The call also returns a dictionary of any ids that weren't found the the current tree. However, in this case that dictionary is empty, as all search ID's were found.

In [16]:
ret['unknown_ids']

{}

But we should have the rest of our 194 bird families!

In [17]:
tips = [leaf.taxon.label for leaf in ret['labelled_tree'].leaf_node_iter()]

In [18]:
len(tips) 

150

# Why are we still missing families?

Some of the non-monophyletic taxa map to internal nodes on our output tree.

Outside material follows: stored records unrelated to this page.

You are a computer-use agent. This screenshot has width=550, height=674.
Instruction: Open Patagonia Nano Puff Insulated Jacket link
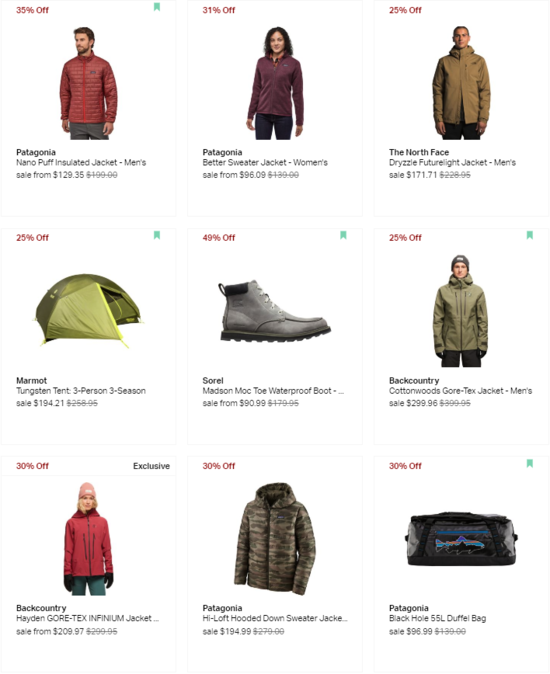tap(81, 162)
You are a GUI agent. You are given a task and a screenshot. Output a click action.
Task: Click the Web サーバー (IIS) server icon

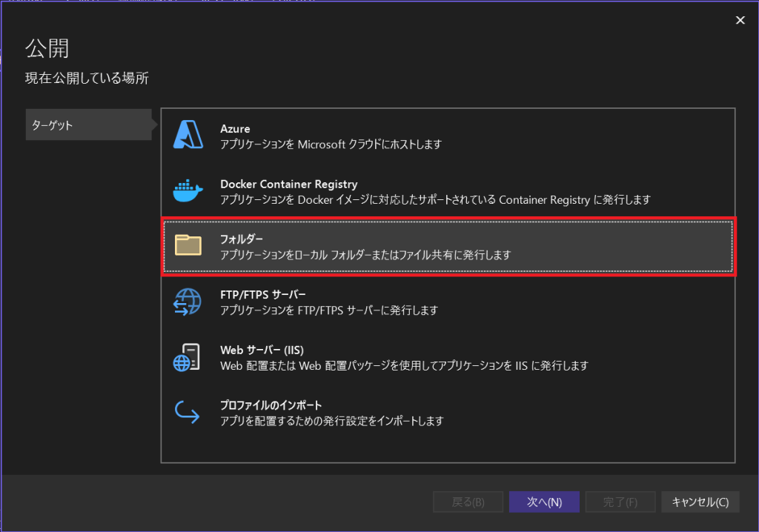188,357
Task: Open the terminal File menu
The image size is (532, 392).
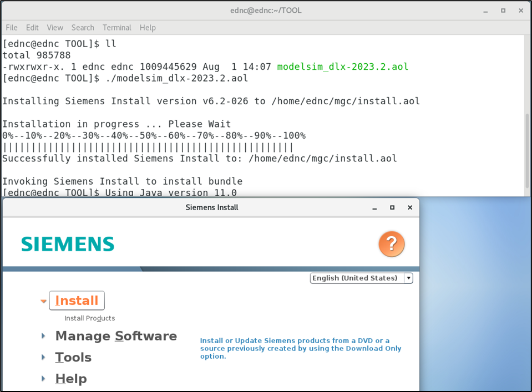Action: coord(12,28)
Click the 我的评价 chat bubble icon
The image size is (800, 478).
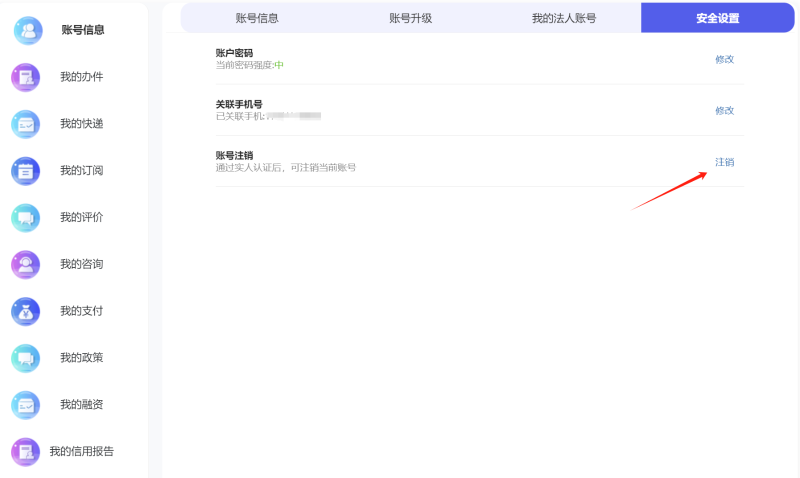point(26,217)
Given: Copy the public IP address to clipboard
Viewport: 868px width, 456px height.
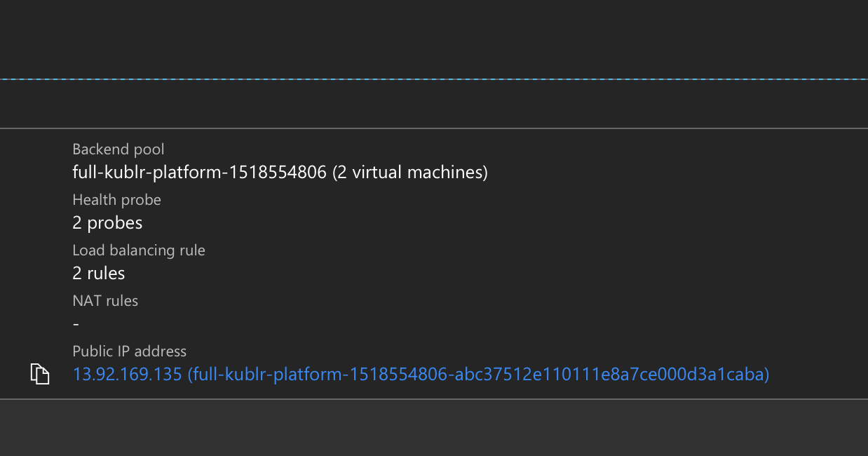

Input phylogenies are telling us that these 'families' are paraphyletic with respect to other families.

In [19]:
internal_node_fams = []
for tax in ret['non-monophyletic_taxa']:
    if ret['non-monophyletic_taxa'][tax]['is_tip'] == False:
        internal_node_fams.append(ret['non-monophyletic_taxa'][tax]['name'])

In [20]:
len(internal_node_fams)

45

In [21]:
print(internal_node_fams)

['Passeridae', 'Dicruridae', 'Psittacidae', 'Cotingidae', 'Meliphagidae', 'Muscicapidae', 'Pycnonotidae', 'Zosteropidae', 'Tyrannidae', 'Corvidae', 'Cuculidae', 'Sylviidae', 'Batrachostomatidae', 'Cisticolidae', 'Charadriidae', 'Locustellidae', 'Acanthizidae', 'Mimidae', 'Rallidae', 'Nectariniidae', 'Certhiidae', 'Thraupidae', 'Parulidae', 'Ptilonorhynchidae', 'Rhinocryptidae', 'Formicariidae', 'Ramphastidae', 'Paridae', 'Timaliidae', 'Sturnidae', 'Psittaculidae', 'Furnariidae', 'Bombycillidae', 'Aegithalidae', 'Megapodiidae', 'Eurylaimidae', 'Campephagidae', 'Phasianidae', 'Prionopidae', 'Fringillidae', 'Cinclosomatidae', 'Laridae', 'Alcedinidae', 'Columbidae', 'Glareolidae']


We have a much more accurate tree than taxonomy would have geiven us, thanks to 64 published studies informating the relationships!!

In [22]:
len(ret['supporting_studies'])

64

In [23]:
print(OT.get_citations(ret['supporting_studies']))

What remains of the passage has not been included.